Während beide Männer dem Loch 8 entgegenschlenderten, bemerkte David quasi im Nebenbei: „Karl, bei Euch will ein gewisser Manuel Sopher in der Analytik beginnen. Balz – äh – Balthasar Anders hat bei mir nachgefragt. Ich habe nichts negatives über diesen Bewerber in Erfahrung bringen können. Er scheint in Ordnung zu sein.“

Von Münchenstein hob die Augenbrauen.

„Um solche Dinge kümmern wir uns eigentlich nicht. Wo kommen wir hin, wenn wir uns um jeden Mitarbeiter von Chem&Nova kümmern würden. David, ich bin Konzernleiter! Aber wenn Balz so viel Wert darauf legt, richte ich es ihm aus.“

Sie näherten sich Loch 8 und von Münchenstein suchte sich einen Putter aus. Er visierte an – es war kein Problem den Ball jetzt noch ins Loch zu bekommen. Nur wenige Zentimeter trennten ihn vom Ziel. Er holte ganz sachte aus...

„Wie geht es eigentlich der entzückenden Frekja?“ fragte David und registrierte mit einem tückischem Lächeln, dass der Ball das Loch verfehlte.

Von Münchenstein blickte ärgerlich auf. Er sollte es langsam wissen, dass David mit allen Mitteln Golf zu spielen pflegte.

„Sie ist fix und fertig“, antwortete er dumpf, „Seit dieser Hans Zimmermann sie begrapscht hat, kann sie sich nicht mehr beruhigen.“

„Was habt ihr mit diesem Zimmermann vor? Nein, mach nur den nächsten Schlag – ich bin sowieso fertig.“

„Er bekam eine Fristlose – natürlich.“

„Und wer hat nun seine Stelle als Marketingleiter?“

„Noch nicht besetzt.“

Von Münchenstein versuchte sich auf den Schlag zu konzentrieren. Diesmal trennte ihn ein ganzer Meter vom Loch.
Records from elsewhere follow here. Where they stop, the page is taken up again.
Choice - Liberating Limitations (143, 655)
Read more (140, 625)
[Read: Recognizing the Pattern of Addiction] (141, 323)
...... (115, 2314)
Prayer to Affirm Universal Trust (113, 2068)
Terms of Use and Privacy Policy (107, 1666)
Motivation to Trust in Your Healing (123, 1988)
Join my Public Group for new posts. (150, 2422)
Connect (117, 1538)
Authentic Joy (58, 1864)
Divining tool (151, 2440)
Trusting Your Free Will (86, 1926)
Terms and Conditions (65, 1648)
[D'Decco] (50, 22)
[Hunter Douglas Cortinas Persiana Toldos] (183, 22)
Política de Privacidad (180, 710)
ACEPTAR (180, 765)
„Gib Frekja die Position.“

Von Münchenstein blickte auf: „Warum? Zum Trost?“

„Sie hat es verdient“, antwortete David mit einem Zwinkern, das der Konzernleiter von Chem&Nova nicht richtig deuten konnte.
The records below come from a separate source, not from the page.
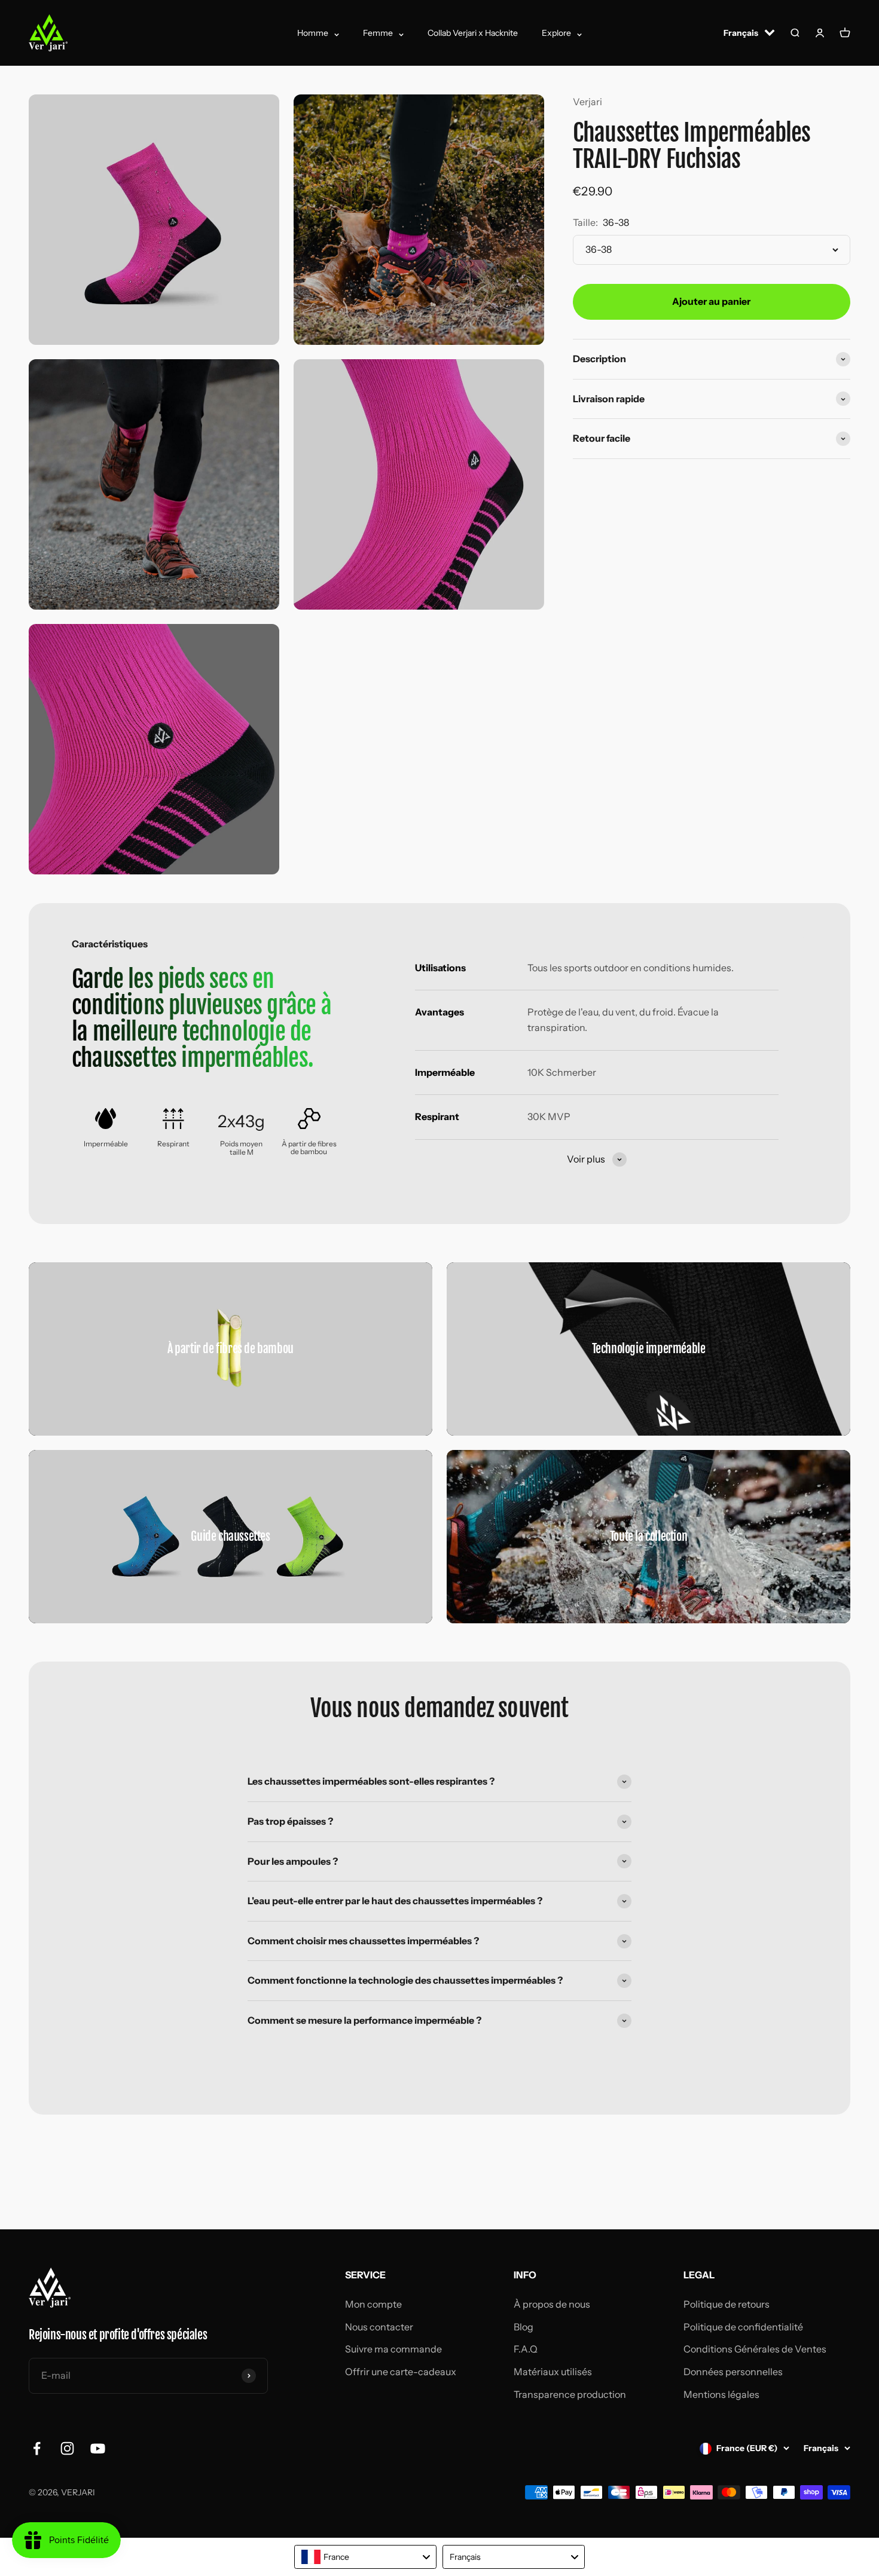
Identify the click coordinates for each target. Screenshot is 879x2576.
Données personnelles (733, 2372)
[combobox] (365, 2557)
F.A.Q (526, 2349)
„Im Gegenzug zu meinem weisen Rat könntest Du Jakob Jiper, deinen Finanzchef, etwas unter die Arme greifen. Er wäre eine gute Partie in der Konzernleitung. Nicht wahr, Karl?“

„Ich weiss nicht, er war damals in den peinlichen Fall mit der Explosion verwickelt. Wir hatten zwei Tote. Dumme Sache.“

„Aber die Staatsanwaltschaft hat ihn von jeder Schuld freigesprochen, Karl. Du weisst doch, dass dieser Chemiker – wie hiess er noch - Jens - egal. Dieser Chemiker war einfach zu ungeduldig und hatte die Produktion unnötig beschleunigt. Es ist ganz richtig, dass er ins Gefängnis ging. Schliesslich sind zwei Mitarbeiter tot.“

David schwang seinen Golfschläger, um einen fiktiven Ball abzufeuern.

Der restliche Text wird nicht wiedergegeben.